DATA SUPPLIED:
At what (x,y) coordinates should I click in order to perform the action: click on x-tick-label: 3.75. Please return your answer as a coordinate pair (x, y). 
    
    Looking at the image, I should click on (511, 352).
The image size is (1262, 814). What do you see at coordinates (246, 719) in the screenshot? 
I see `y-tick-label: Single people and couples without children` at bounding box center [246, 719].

==

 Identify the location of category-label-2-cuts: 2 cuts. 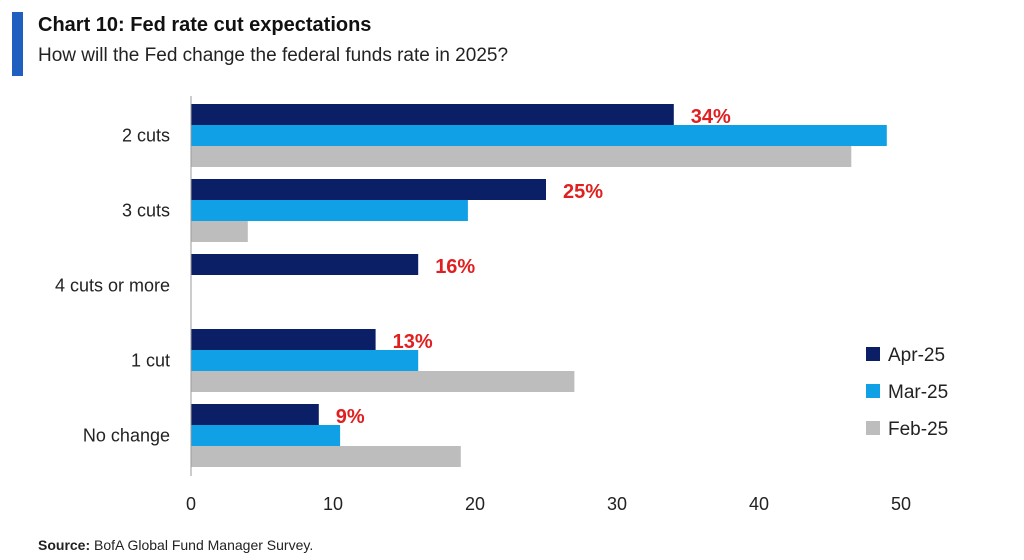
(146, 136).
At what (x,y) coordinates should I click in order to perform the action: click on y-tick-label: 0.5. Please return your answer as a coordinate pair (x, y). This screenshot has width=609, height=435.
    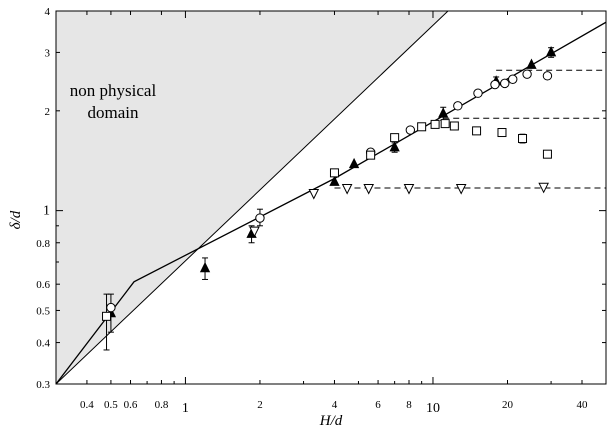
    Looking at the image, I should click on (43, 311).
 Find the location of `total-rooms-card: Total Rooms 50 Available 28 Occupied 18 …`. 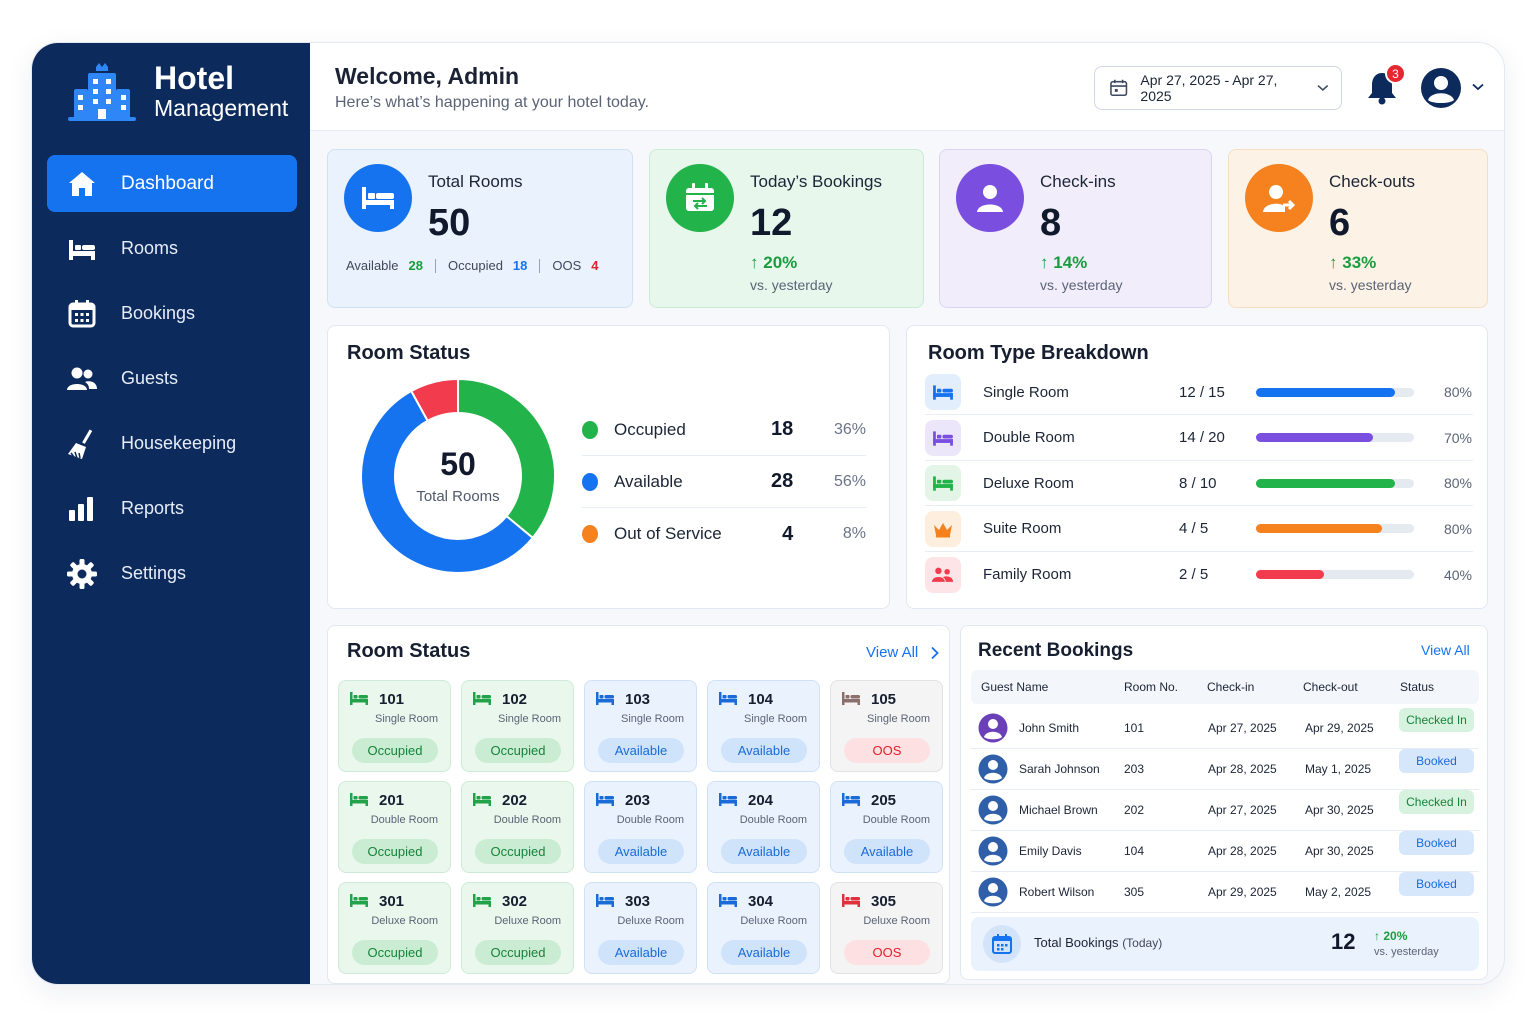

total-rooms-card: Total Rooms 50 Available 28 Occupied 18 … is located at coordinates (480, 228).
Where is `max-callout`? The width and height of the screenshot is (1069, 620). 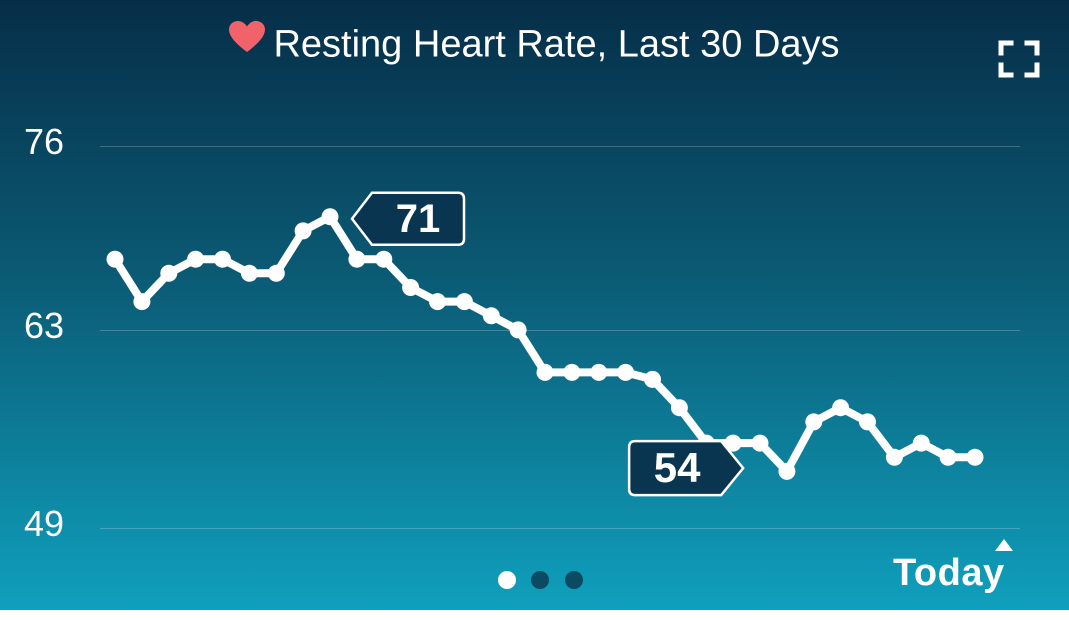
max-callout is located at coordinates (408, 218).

TASK PROMPT: Quote word for word the rows that lie between the line holding "on x-tick-label: 3.75." and the line holding "center [246, 719].", both of those lines included.

RESULT FOR THIS TASK:
At what (x,y) coordinates should I click in order to perform the action: click on x-tick-label: 3.75. Please return your answer as a coordinate pair (x, y). 
    
    Looking at the image, I should click on (511, 352).
The image size is (1262, 814). What do you see at coordinates (246, 719) in the screenshot? 
I see `y-tick-label: Single people and couples without children` at bounding box center [246, 719].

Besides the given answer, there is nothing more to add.